====== Records shown

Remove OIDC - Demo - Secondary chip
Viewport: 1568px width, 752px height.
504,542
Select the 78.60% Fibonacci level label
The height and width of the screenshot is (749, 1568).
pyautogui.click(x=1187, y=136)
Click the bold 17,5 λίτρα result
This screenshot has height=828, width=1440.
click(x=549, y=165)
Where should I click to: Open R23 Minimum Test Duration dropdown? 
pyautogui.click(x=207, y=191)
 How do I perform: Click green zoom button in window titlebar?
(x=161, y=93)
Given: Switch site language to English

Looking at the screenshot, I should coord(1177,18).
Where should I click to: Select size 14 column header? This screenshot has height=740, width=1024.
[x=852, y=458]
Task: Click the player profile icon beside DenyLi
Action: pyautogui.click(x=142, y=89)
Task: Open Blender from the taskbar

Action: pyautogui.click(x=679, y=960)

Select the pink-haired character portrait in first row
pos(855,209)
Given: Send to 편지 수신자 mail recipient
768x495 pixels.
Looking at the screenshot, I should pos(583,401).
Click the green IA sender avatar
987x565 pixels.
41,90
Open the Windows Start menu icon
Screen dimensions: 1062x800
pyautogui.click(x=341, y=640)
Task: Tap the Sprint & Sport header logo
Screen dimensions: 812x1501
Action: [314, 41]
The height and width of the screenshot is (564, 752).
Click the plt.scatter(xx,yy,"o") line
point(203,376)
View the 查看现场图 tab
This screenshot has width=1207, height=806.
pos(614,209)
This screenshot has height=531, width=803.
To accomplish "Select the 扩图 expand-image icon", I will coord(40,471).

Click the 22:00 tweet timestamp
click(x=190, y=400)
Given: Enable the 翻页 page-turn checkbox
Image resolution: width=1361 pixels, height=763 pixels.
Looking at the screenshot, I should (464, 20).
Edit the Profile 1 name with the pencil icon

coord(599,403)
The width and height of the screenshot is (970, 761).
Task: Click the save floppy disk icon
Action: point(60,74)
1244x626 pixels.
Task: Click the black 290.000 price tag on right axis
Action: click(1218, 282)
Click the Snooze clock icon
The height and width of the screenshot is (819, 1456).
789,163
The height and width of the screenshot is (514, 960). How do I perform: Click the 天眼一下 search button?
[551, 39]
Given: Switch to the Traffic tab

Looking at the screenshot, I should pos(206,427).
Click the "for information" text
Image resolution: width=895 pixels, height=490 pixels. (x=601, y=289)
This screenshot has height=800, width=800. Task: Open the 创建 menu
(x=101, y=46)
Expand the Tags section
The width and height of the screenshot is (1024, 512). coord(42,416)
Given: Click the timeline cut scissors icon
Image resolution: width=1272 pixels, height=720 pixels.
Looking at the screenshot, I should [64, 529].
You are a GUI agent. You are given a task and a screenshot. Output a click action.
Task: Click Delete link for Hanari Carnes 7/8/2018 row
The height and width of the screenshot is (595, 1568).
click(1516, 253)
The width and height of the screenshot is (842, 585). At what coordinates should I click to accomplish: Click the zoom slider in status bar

============

* _Activity_
All records are to be printed again, exactly and completely.

* _Task result_
Remove OIDC - Demo - Secondary chip
Viewport: 1568px width, 752px height.
504,542
Select the 78.60% Fibonacci level label
The height and width of the screenshot is (749, 1568).
pyautogui.click(x=1187, y=136)
Click the bold 17,5 λίτρα result
This screenshot has height=828, width=1440.
click(x=549, y=165)
Where should I click to: Open R23 Minimum Test Duration dropdown? 
pyautogui.click(x=207, y=191)
 How do I perform: Click green zoom button in window titlebar?
(x=161, y=93)
Given: Switch site language to English

Looking at the screenshot, I should coord(1177,18).
Where should I click to: Select size 14 column header? This screenshot has height=740, width=1024.
[x=852, y=458]
Task: Click the player profile icon beside DenyLi
Action: pyautogui.click(x=142, y=89)
Task: Open Blender from the taskbar

Action: pyautogui.click(x=679, y=960)

Select the pink-haired character portrait in first row
pos(855,209)
Given: Send to 편지 수신자 mail recipient
768x495 pixels.
Looking at the screenshot, I should pos(583,401).
Click the green IA sender avatar
987x565 pixels.
41,90
Open the Windows Start menu icon
Screen dimensions: 1062x800
pyautogui.click(x=341, y=640)
Task: Tap the Sprint & Sport header logo
Screen dimensions: 812x1501
Action: [314, 41]
The height and width of the screenshot is (564, 752).
Click the plt.scatter(xx,yy,"o") line
point(203,376)
View the 查看现场图 tab
This screenshot has width=1207, height=806.
pos(614,209)
This screenshot has height=531, width=803.
To accomplish "Select the 扩图 expand-image icon", I will coord(40,471).

Click the 22:00 tweet timestamp
click(x=190, y=400)
Given: Enable the 翻页 page-turn checkbox
Image resolution: width=1361 pixels, height=763 pixels.
Looking at the screenshot, I should (464, 20).
Edit the Profile 1 name with the pencil icon

coord(599,403)
The width and height of the screenshot is (970, 761).
Task: Click the save floppy disk icon
Action: point(60,74)
1244x626 pixels.
Task: Click the black 290.000 price tag on right axis
Action: click(1218, 282)
Click the Snooze clock icon
The height and width of the screenshot is (819, 1456).
789,163
The height and width of the screenshot is (514, 960). How do I perform: Click the 天眼一下 search button?
[551, 39]
Given: Switch to the Traffic tab

Looking at the screenshot, I should pos(206,427).
Click the "for information" text
Image resolution: width=895 pixels, height=490 pixels. (x=601, y=289)
This screenshot has height=800, width=800. Task: Open the 创建 menu
(x=101, y=46)
Expand the Tags section
The width and height of the screenshot is (1024, 512). coord(42,416)
Given: Click the timeline cut scissors icon
Image resolution: width=1272 pixels, height=720 pixels.
Looking at the screenshot, I should [64, 529].
You are a GUI agent. You are given a task and a screenshot. Output a click action.
Task: Click Delete link for Hanari Carnes 7/8/2018 row
The height and width of the screenshot is (595, 1568).
click(1516, 253)
The width and height of the screenshot is (842, 585). At what coordinates should I click to accomplish: Click the zoom slider in status bar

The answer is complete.